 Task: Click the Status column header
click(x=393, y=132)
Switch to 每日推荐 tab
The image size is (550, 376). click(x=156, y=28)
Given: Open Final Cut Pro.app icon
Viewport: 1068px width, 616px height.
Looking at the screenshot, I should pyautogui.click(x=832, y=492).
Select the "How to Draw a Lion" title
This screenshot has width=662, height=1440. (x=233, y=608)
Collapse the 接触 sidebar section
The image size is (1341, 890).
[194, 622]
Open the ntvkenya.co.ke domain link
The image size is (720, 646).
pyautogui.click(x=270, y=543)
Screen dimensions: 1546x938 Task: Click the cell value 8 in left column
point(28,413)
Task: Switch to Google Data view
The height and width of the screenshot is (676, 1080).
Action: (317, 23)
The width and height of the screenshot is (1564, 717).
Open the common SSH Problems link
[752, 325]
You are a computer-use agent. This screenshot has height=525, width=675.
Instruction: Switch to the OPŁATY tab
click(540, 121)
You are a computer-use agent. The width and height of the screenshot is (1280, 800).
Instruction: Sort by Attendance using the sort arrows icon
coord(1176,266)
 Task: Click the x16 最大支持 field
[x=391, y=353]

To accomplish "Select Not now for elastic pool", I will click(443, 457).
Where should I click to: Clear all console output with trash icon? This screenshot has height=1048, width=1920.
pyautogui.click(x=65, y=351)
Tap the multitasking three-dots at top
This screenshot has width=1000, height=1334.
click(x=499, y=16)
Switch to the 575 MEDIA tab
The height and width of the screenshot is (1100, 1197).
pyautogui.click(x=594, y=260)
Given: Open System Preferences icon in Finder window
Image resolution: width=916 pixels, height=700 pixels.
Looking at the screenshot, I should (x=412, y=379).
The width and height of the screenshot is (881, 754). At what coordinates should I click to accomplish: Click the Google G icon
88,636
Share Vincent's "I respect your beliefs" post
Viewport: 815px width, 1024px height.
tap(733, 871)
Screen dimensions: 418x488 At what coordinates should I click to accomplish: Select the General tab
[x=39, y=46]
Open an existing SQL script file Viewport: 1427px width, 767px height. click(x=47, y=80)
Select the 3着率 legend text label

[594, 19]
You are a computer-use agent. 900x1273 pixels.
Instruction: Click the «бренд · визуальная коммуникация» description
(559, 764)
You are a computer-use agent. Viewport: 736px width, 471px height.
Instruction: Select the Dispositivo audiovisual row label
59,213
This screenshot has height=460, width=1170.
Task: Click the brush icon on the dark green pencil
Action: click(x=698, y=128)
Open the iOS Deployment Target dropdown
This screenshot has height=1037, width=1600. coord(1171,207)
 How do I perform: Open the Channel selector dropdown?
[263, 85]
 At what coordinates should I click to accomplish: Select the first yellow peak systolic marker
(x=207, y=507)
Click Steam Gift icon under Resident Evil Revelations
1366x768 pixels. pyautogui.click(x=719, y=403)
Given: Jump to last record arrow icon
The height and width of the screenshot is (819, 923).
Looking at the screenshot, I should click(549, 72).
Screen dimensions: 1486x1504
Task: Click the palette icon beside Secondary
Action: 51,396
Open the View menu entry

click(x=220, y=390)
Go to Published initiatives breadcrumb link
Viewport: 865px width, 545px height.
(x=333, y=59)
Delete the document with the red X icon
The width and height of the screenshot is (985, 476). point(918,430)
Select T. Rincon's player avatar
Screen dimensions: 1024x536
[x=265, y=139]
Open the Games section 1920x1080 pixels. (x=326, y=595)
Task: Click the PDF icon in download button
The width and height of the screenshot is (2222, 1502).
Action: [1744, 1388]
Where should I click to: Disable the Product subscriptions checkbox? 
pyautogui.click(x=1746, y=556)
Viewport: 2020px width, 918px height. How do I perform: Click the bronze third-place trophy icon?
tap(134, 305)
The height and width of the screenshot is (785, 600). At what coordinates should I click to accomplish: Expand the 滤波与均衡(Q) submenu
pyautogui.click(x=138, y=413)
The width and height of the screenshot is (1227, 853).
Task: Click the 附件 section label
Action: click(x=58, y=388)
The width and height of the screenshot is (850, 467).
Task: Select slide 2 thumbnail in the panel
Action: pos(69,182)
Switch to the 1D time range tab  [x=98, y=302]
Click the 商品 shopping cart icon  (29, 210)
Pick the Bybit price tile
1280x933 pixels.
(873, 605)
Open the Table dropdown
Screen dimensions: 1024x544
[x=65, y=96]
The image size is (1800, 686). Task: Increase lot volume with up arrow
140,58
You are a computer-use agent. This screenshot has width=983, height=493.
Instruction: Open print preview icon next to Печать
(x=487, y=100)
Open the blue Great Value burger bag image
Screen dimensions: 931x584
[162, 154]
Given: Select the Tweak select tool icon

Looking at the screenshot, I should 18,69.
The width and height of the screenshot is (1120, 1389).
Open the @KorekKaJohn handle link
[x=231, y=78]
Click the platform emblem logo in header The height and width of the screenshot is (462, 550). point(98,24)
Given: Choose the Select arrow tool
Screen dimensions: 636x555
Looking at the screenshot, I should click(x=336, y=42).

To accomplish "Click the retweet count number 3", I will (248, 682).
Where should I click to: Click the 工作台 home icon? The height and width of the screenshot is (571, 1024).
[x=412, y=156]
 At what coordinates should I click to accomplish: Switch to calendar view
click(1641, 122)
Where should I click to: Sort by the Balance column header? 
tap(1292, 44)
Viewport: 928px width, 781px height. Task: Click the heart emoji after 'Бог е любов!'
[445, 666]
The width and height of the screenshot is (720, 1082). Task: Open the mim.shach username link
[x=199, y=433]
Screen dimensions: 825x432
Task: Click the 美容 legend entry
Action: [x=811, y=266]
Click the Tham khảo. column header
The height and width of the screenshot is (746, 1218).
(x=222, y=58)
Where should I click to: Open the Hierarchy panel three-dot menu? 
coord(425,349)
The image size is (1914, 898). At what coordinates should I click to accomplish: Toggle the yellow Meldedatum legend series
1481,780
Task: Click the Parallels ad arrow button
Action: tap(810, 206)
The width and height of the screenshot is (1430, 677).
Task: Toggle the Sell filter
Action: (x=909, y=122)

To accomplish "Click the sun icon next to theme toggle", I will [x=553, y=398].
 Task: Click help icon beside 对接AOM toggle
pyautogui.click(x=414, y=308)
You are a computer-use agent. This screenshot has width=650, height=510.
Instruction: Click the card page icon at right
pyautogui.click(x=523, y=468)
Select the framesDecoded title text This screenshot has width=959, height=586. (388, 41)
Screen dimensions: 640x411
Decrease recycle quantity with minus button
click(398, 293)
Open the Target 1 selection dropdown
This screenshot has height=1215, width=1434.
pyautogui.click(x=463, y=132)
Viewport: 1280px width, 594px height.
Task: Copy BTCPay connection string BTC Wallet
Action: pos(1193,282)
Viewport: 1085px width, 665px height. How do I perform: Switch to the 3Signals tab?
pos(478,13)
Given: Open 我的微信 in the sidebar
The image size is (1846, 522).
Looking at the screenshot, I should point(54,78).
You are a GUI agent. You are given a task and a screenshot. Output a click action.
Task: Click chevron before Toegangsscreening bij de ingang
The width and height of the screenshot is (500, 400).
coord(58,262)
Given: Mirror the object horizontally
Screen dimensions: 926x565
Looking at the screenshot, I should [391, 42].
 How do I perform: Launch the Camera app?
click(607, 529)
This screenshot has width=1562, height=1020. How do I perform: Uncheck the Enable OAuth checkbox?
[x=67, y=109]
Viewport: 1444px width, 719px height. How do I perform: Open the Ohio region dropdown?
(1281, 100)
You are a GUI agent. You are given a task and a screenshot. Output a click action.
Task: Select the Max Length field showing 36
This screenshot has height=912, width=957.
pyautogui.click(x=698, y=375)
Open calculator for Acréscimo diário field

----------------------------------------

*Required work:* Restate the entries above, keeping every word intact.

*Your solution:*
 Task: Click the Status column header
click(x=393, y=132)
Switch to 每日推荐 tab
The image size is (550, 376). click(x=156, y=28)
Given: Open Final Cut Pro.app icon
Viewport: 1068px width, 616px height.
Looking at the screenshot, I should pyautogui.click(x=832, y=492).
Select the "How to Draw a Lion" title
This screenshot has width=662, height=1440. (x=233, y=608)
Collapse the 接触 sidebar section
The image size is (1341, 890).
[194, 622]
Open the ntvkenya.co.ke domain link
The image size is (720, 646).
pyautogui.click(x=270, y=543)
Screen dimensions: 1546x938 Task: Click the cell value 8 in left column
point(28,413)
Task: Switch to Google Data view
The height and width of the screenshot is (676, 1080).
Action: (317, 23)
The width and height of the screenshot is (1564, 717).
Open the common SSH Problems link
[752, 325]
You are a computer-use agent. This screenshot has height=525, width=675.
Instruction: Switch to the OPŁATY tab
click(540, 121)
You are a computer-use agent. The width and height of the screenshot is (1280, 800).
Instruction: Sort by Attendance using the sort arrows icon
coord(1176,266)
 Task: Click the x16 最大支持 field
[x=391, y=353]

To accomplish "Select Not now for elastic pool", I will click(443, 457).
Where should I click to: Clear all console output with trash icon? This screenshot has height=1048, width=1920.
pyautogui.click(x=65, y=351)
Tap the multitasking three-dots at top
This screenshot has width=1000, height=1334.
click(x=499, y=16)
Switch to the 575 MEDIA tab
The height and width of the screenshot is (1100, 1197).
pyautogui.click(x=594, y=260)
Given: Open System Preferences icon in Finder window
Image resolution: width=916 pixels, height=700 pixels.
Looking at the screenshot, I should (x=412, y=379).
The width and height of the screenshot is (881, 754). At what coordinates should I click to accomplish: Click the Google G icon
88,636
Share Vincent's "I respect your beliefs" post
Viewport: 815px width, 1024px height.
tap(733, 871)
Screen dimensions: 418x488 At what coordinates should I click to accomplish: Select the General tab
[x=39, y=46]
Open an existing SQL script file Viewport: 1427px width, 767px height. click(x=47, y=80)
Select the 3着率 legend text label

[594, 19]
You are a computer-use agent. 900x1273 pixels.
Instruction: Click the «бренд · визуальная коммуникация» description
(559, 764)
You are a computer-use agent. Viewport: 736px width, 471px height.
Instruction: Select the Dispositivo audiovisual row label
59,213
This screenshot has height=460, width=1170.
Task: Click the brush icon on the dark green pencil
Action: click(x=698, y=128)
Open the iOS Deployment Target dropdown
This screenshot has height=1037, width=1600. coord(1171,207)
 How do I perform: Open the Channel selector dropdown?
[263, 85]
 At what coordinates should I click to accomplish: Select the first yellow peak systolic marker
(x=207, y=507)
Click Steam Gift icon under Resident Evil Revelations
1366x768 pixels. pyautogui.click(x=719, y=403)
Given: Jump to last record arrow icon
The height and width of the screenshot is (819, 923).
Looking at the screenshot, I should click(549, 72).
Screen dimensions: 1486x1504
Task: Click the palette icon beside Secondary
Action: 51,396
Open the View menu entry

click(x=220, y=390)
Go to Published initiatives breadcrumb link
Viewport: 865px width, 545px height.
(x=333, y=59)
Delete the document with the red X icon
The width and height of the screenshot is (985, 476). point(918,430)
Select T. Rincon's player avatar
Screen dimensions: 1024x536
[x=265, y=139]
Open the Games section 1920x1080 pixels. (x=326, y=595)
Task: Click the PDF icon in download button
The width and height of the screenshot is (2222, 1502).
Action: [1744, 1388]
Where should I click to: Disable the Product subscriptions checkbox? 
pyautogui.click(x=1746, y=556)
Viewport: 2020px width, 918px height. How do I perform: Click the bronze third-place trophy icon?
tap(134, 305)
The height and width of the screenshot is (785, 600). At what coordinates should I click to accomplish: Expand the 滤波与均衡(Q) submenu
pyautogui.click(x=138, y=413)
The width and height of the screenshot is (1227, 853).
Task: Click the 附件 section label
Action: click(x=58, y=388)
The width and height of the screenshot is (850, 467).
Task: Select slide 2 thumbnail in the panel
Action: pos(69,182)
Switch to the 1D time range tab  [x=98, y=302]
Click the 商品 shopping cart icon  (29, 210)
Pick the Bybit price tile
1280x933 pixels.
(873, 605)
Open the Table dropdown
Screen dimensions: 1024x544
[x=65, y=96]
The image size is (1800, 686). Task: Increase lot volume with up arrow
140,58
You are a computer-use agent. This screenshot has width=983, height=493.
Instruction: Open print preview icon next to Печать
(x=487, y=100)
Open the blue Great Value burger bag image
Screen dimensions: 931x584
[162, 154]
Given: Select the Tweak select tool icon

Looking at the screenshot, I should 18,69.
The width and height of the screenshot is (1120, 1389).
Open the @KorekKaJohn handle link
[x=231, y=78]
Click the platform emblem logo in header The height and width of the screenshot is (462, 550). point(98,24)
Given: Choose the Select arrow tool
Screen dimensions: 636x555
Looking at the screenshot, I should click(x=336, y=42).

To accomplish "Click the retweet count number 3", I will (248, 682).
Where should I click to: Click the 工作台 home icon? The height and width of the screenshot is (571, 1024).
[x=412, y=156]
 At what coordinates should I click to accomplish: Switch to calendar view
click(1641, 122)
Where should I click to: Sort by the Balance column header? 
tap(1292, 44)
Viewport: 928px width, 781px height. Task: Click the heart emoji after 'Бог е любов!'
[445, 666]
The width and height of the screenshot is (720, 1082). Task: Open the mim.shach username link
[x=199, y=433]
Screen dimensions: 825x432
Task: Click the 美容 legend entry
Action: [x=811, y=266]
Click the Tham khảo. column header
The height and width of the screenshot is (746, 1218).
(x=222, y=58)
Where should I click to: Open the Hierarchy panel three-dot menu? 
coord(425,349)
The image size is (1914, 898). At what coordinates should I click to accomplish: Toggle the yellow Meldedatum legend series
1481,780
Task: Click the Parallels ad arrow button
Action: tap(810, 206)
The width and height of the screenshot is (1430, 677).
Task: Toggle the Sell filter
Action: (x=909, y=122)

To accomplish "Click the sun icon next to theme toggle", I will [x=553, y=398].
 Task: Click help icon beside 对接AOM toggle
pyautogui.click(x=414, y=308)
You are a computer-use agent. This screenshot has width=650, height=510.
Instruction: Click the card page icon at right
pyautogui.click(x=523, y=468)
Select the framesDecoded title text This screenshot has width=959, height=586. (388, 41)
Screen dimensions: 640x411
Decrease recycle quantity with minus button
click(398, 293)
Open the Target 1 selection dropdown
This screenshot has height=1215, width=1434.
pyautogui.click(x=463, y=132)
Viewport: 1280px width, 594px height.
Task: Copy BTCPay connection string BTC Wallet
Action: pos(1193,282)
Viewport: 1085px width, 665px height. How do I perform: Switch to the 3Signals tab?
pos(478,13)
Given: Open 我的微信 in the sidebar
The image size is (1846, 522).
Looking at the screenshot, I should point(54,78).
You are a GUI agent. You are given a task and a screenshot. Output a click action.
Task: Click chevron before Toegangsscreening bij de ingang
The width and height of the screenshot is (500, 400).
coord(58,262)
Given: Mirror the object horizontally
Screen dimensions: 926x565
Looking at the screenshot, I should [391, 42].
 How do I perform: Launch the Camera app?
click(607, 529)
This screenshot has width=1562, height=1020. How do I perform: Uncheck the Enable OAuth checkbox?
[x=67, y=109]
Viewport: 1444px width, 719px height. How do I perform: Open the Ohio region dropdown?
(1281, 100)
You are a GUI agent. You are given a task and a screenshot. Output a click action.
Task: Select the Max Length field showing 36
This screenshot has height=912, width=957.
pyautogui.click(x=698, y=375)
Open calculator for Acréscimo diário field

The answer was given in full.